Before her television debut, she became known on TikTok for doing voice-overs of actress Ísis Valverde and has over 1 million followers on the platform.

== Biography ==

=== Early years and education ===
The daughter of Valdemir Arruda and Carla Muzzillo, who are originally from Alcobaça in southern Bahia, Mell was born and raised in Nilópolis, in the Baixada Fluminense region of the state of Rio de Janeiro.

When she was just six years old, she began taking theater classes with the actress Zaira Zambelli. She also trained in dance, which she began at the age of two, eventually receiving a scholarship to study ballet at the Maria Olenewa Dance School, part of the Municipal Theater of Rio de Janeiro, in addition to taking jazz and belly dance classes.

=== Career ===
She got her first break as an actress on the TV series Gaby Estrella, which aired on Gloob, the Globo Group’s children’s cable channel. In 2018, she was awarded first place as a dancer and choreographer at the Joinville Dance Festival.

Active on TikTok, where she has over a million followers, Mell gained national recognition after catching the eye of casting director Marcella Bergamo and being cast in the remake of the soap opera Renascer, where she played Ritinha, a character originally portrayed by Isabel Fillardis; Originally a maid in the household of José Inocêncio (played by Marcos Palmeira in this version, and by Antônio Fagundes in the original version), Ritinha was reimagined as Inácia’s daughter, and the chemistry between Mell and Edvana Carvalho, who played Inácia, earned praise from both audiences and critics. In addition to Renascer, she appeared in the music video for “Quando a Gente Ama,” a song by Xamã, a fellow cast member on the soap opera.

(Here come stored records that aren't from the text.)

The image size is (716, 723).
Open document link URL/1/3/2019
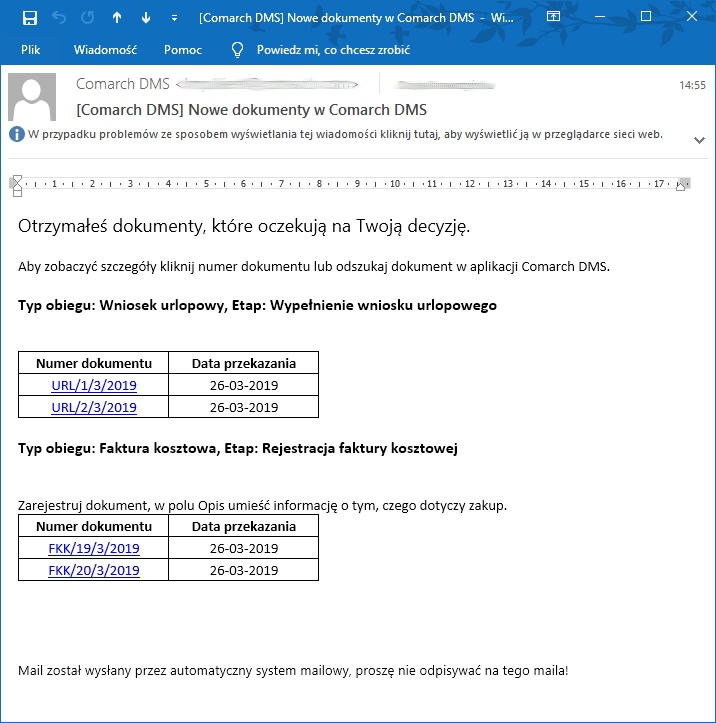point(94,385)
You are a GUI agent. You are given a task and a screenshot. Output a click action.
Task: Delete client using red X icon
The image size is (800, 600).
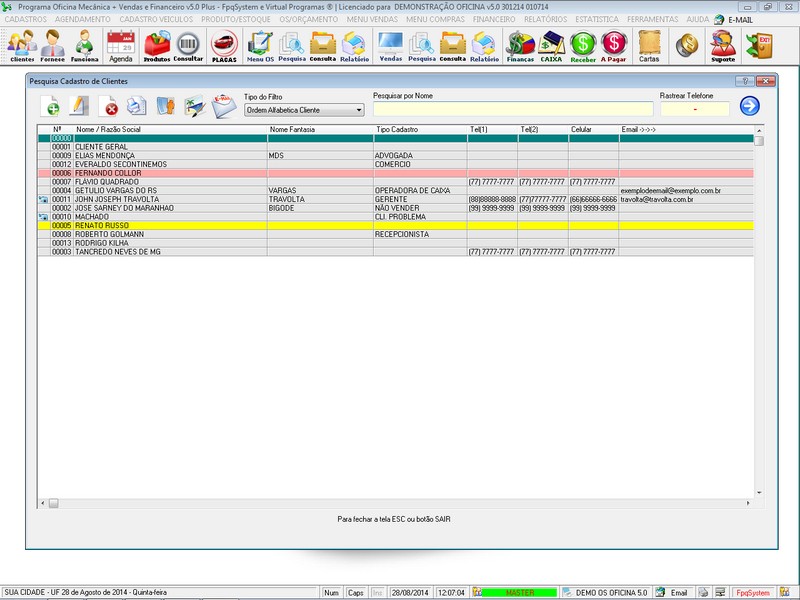coord(109,106)
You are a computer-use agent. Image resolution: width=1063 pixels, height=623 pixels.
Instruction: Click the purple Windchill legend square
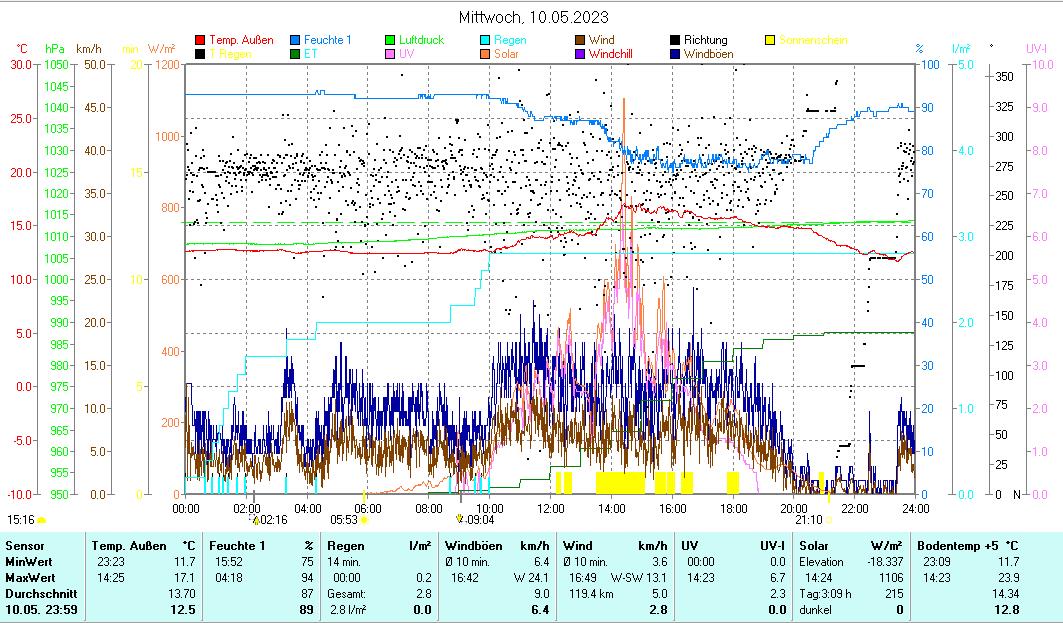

In 2025, she appeared in the special Falas da Terra, about Brazil’s indigenous peoples, and began filming her role in the movie Sedução, the directorial debut of Marcos Palmeira, her co-star in Renascer. That same year, she was announced as part of the cast of Três Graças, by Aguinaldo Silva, joining the same core cast as Miguel Falabella and Samuel de Assis, who play the adoptive parents of Maggye, her character. In 2026, she participated in the Batalha do Lip Sync, featured on the show Domingão com Huck hosted by Luciano Huck, where she faced off against Gabriela Loran. Mell lip-synced the song “Beedi” by Sukhwinder Singh and Sunidhi Chauhan, in tribute to the soap opera Caminho das Índias created by Glória Perez, and three songs by Brazilian singer Marina Sena: “Por Supuesto”, “Carnaval”, and “Desmitificar.” That same year, she joined the cast of Loquinha, a spin-off of the soap opera Três Graças in the form of a web series distributed by Globoplay, where she continued to play Maggye Damatta.

== Filmography ==

=== Television ===

| Year | Title | Role | Notes | Ref. |
| 2013 | Gaby Estrella [pt] |  | Supporting role |  |
| 2024 | Renascer | Rita de Cássia de Jesus Galvão ("Ritinha") |  |  |
| 2025 | Falas da Terra [pt] (from Falas [pt]) | Sandra | Indigenous Peoples special |  |
| Três Graças | Maggye Damatta |  |  |
| 2026 | Batalha do Lip Sync [pt] | Contestant |  |  |

=== Film ===

| Year | Title | Role | Notes | Ref. |
|---|---|---|---|---|
| 2026 | Sedução | Sheila | Post-production |  |

=== Music videos ===

| Year | Title | Artist | Ref. |
|---|---|---|---|
| 2024 | "Quando a Gente Ama" | Xamã |  |

=== Internet ===

| Year | Title | Role | Notes | Ref. |
|---|---|---|---|---|
| 2026 | Loquinha [pt] | Maggye Damatta | Spin-off from Três Graças |  |

== Personal life ==
A member of the Tupinambá indigenous group, from which she descends on her mother’s side, the actress has a younger brother, Kenay Muzzilo, who is also an actor and has appeared in productions such as the telenovela Velho Chico and the series Sob Pressão.

In November 2024, she began a relationship with fellow actor Marcello Melo Jr., whom she met on the set of Renascer.